The group observed other eclipse-related phenomena as well.

“There’s a lot of subtle physics during the eclipse,” Dolch said. “Of course you hear crickets and cicadas come out in the middle of the day, you see all the nighttime lights turn on. We also caught an interesting phenomenon known as shadow bands. Just before totality or just after … you have all this light that’s coming from exactly the same direction going through the atmosphere, and the density variations in the atmosphere cause interference. The result is that you get these dark bands moving across any white surface.”

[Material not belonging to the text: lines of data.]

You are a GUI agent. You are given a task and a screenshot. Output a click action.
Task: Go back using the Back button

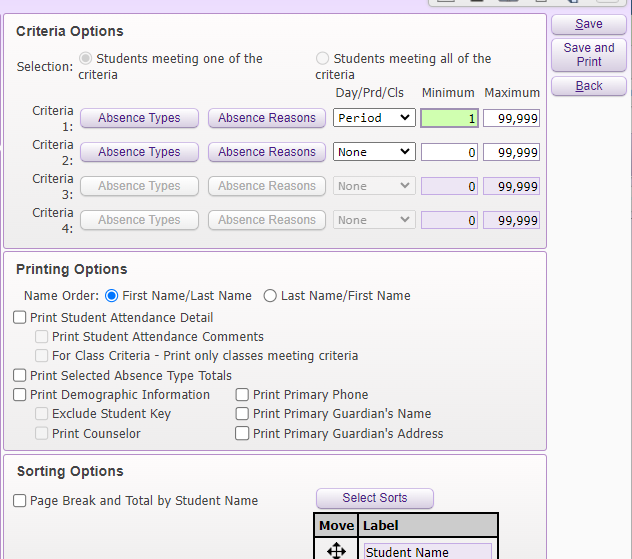[589, 86]
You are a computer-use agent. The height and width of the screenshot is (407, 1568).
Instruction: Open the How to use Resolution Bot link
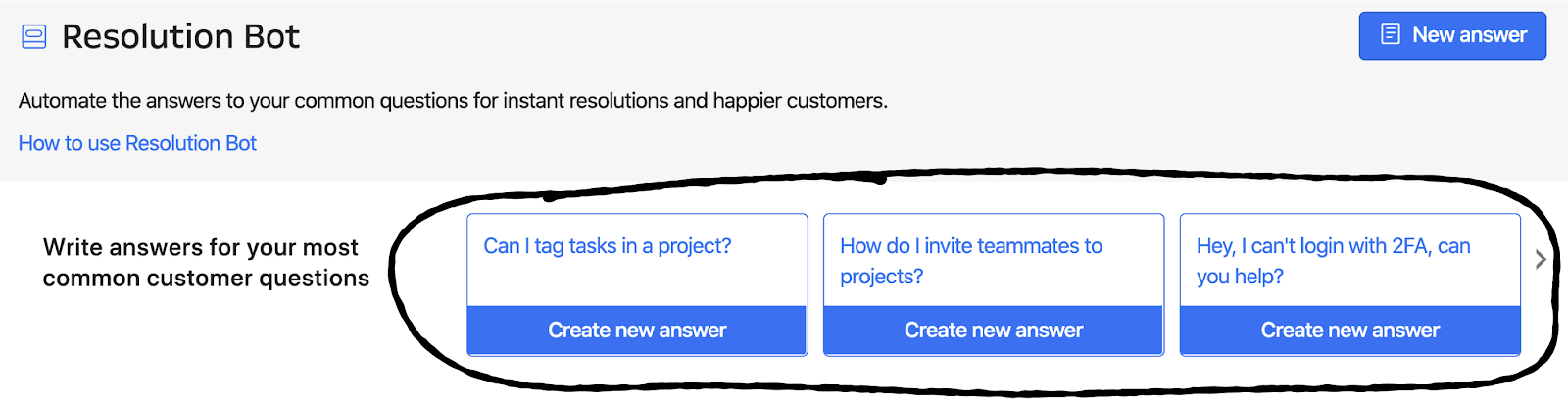point(137,143)
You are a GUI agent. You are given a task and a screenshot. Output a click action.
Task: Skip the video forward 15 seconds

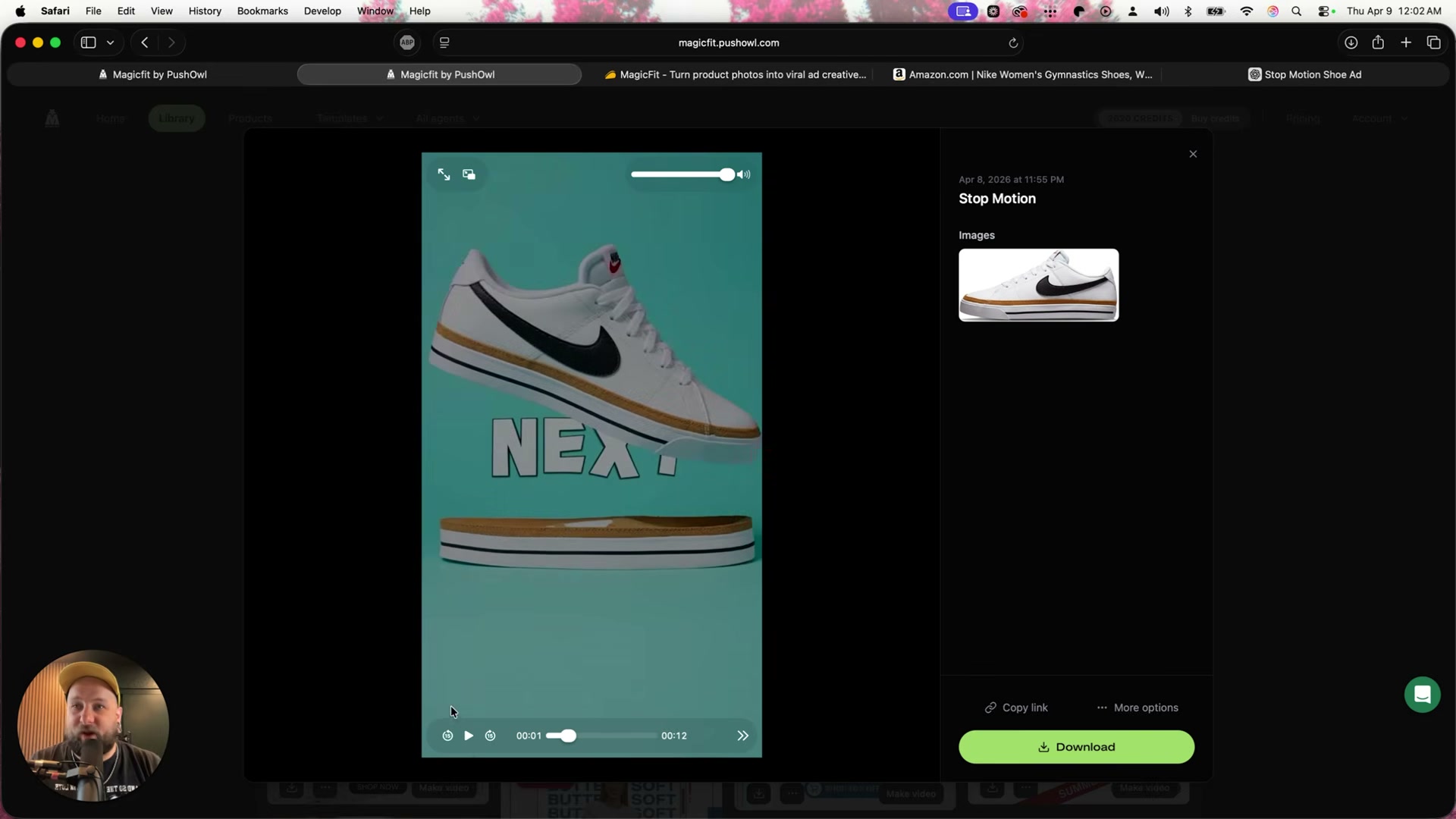pos(491,735)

Dolch said he and O’Dette are just beginning to go through the observations from the eclipse, and will continue working to prepare the radio telescope for use in future projects.

Birzer said the group was able to enjoy the eclipse, despite scrambling to set up their observation equipment in the park and make some last-minute repairs to the telescopes.

“It was a bit of a scramble because we were also busy standing and watching and just forgetting what other things we were supposed to be doing,” Birzer said. “It was incredibly beautiful.”